Immanuel Presbyterian Church, 3300 Wilshire Blvd

Immanuel Presbyterian Church as it appears now.

Below is a side view of Immanuel Presbyterian Church looking across South Berendo Street from the Talmadge apartment building.

Martin about to enter the Talmadge building. Immanuel 
Presbyterian Church is in the background.

Side view of the church looking across S. Berendo St.

Each day Turner walks to the newsstand outside of the Thrifty drug store to read the paper and see the results of the horse races. The Thrifty drug store was located at 3333 Wilshire Boulevard, just a couple blocks down from the Talmadge apartment building. The Thrifty drug store is gone and now a modern office building, completed in 1983, stands in its place.

Turner visits the Thrifty Drug Store at
3333 Wilshire Boulevard, Los Angeles

A glass and steel skyscraper now stands at
3333 Wilshire Boulevard.

Turner fainted when she saw the results of the races. Eddie Albert helps Turner back to her apartment. In the screenshot below we can see the Talmadage apartment building a couple blocks up in the background. The building in the foreground is a bank and that building is still being used as a bank today.

Eddie Albert helps Turner back to the Talmadge apartment.

Looking up Wilshire at the corner of S. Catalina Street.

A year later, in 1963, Dean Martin made another "bedtime story" comedy called Who's Been Sleeping in My Bed? That film isn't a knee jerker either, but it is closer to the "riotous" tagline that this film claims. You can see some of the film locations from Who's Been Sleeping in My Bed? here.

Who's Got the Action? is currently available as a Watch Instantly title on Netflix and will be released on DVD on March  27, 2012.

Tuesday, February 14, 2012

Havana Widows (1933) - Film Locations


In the pre-code film Havana Widows (1933) Joan Blondell and Glenda Farrell play a couple of hardworking and underpaid burlesque girls who, after losing their jobs, find their next move as gold diggers. After learning that a former fellow showgirl struck it rich in Havana, Blondell and Farrell set sail for Cuba where they hope to find a rich gentlemen of their own. The film's cast is filled with many of the great Warner Bros. players of the period, including Frank McHugh (a crooked lawyer who helps Blondell and Farrell to set up a millionaire), Guy Kibbee (the millionaire), Allen Jenkins, Lyle Talbot, and Ruth Donnelly, but even all this talent can't help out the poor story. There are some funny lines and comical slapstick moments, but the film wanders aimlessly from one gag to the next.
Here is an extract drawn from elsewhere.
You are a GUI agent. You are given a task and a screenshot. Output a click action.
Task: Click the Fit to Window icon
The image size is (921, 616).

Despite the Havana setting in the story, the film was shot on the soundstages at Warner Bros. Studios in Burbank, California. A few scenes of the film were shot on the Warner Bros. backlot, including the scene below where Allen Jenkins is running around New York trying to track down Blondell and Farrell, not knowing yet that they have hustled him out of some dough in order to go to Havana. In the scene below, Jenkins is walking down Brownstone Street.
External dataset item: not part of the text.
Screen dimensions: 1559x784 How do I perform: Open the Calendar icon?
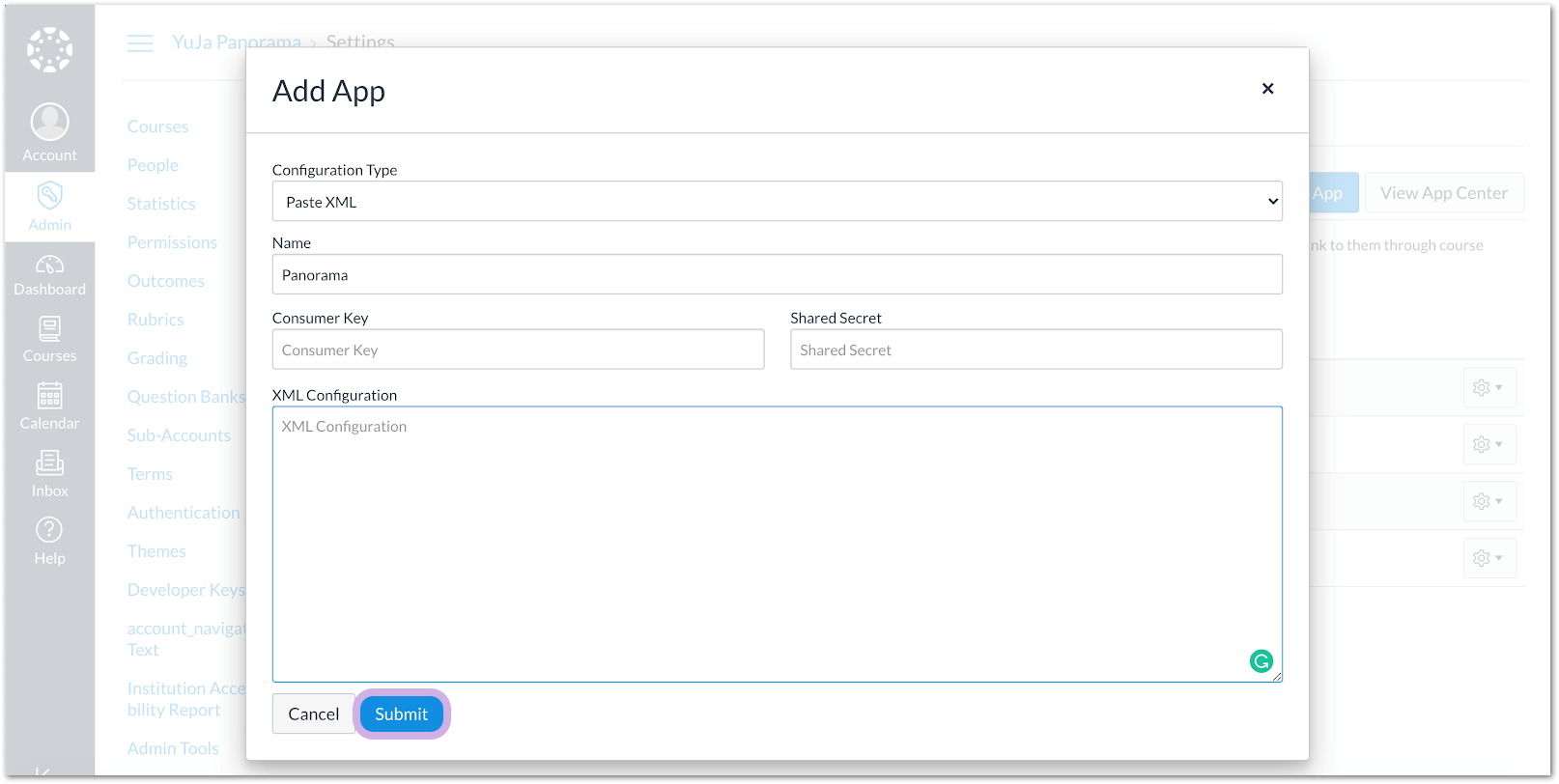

Allen Jenkins walking down Brownstone Street.

Brownstone Street on the Warner Bros. lot as it appears today.

Jenkins on the Warner Bros. Brownstone Street.

Brownstone Street was built in 1929 and is the oldest backlot set at Warner Bros. The facades have changed over the years but still have kept the same general appearance.

Although Havana Widows may not have the greatest story, it's worth watching for the cast. The film is currently available from the Warner Bros. Archive Collection as a made to order DVD.  The DVD includes a double feature of Joan Blondell pre-code films, the other film being I've Got Your Number (1934).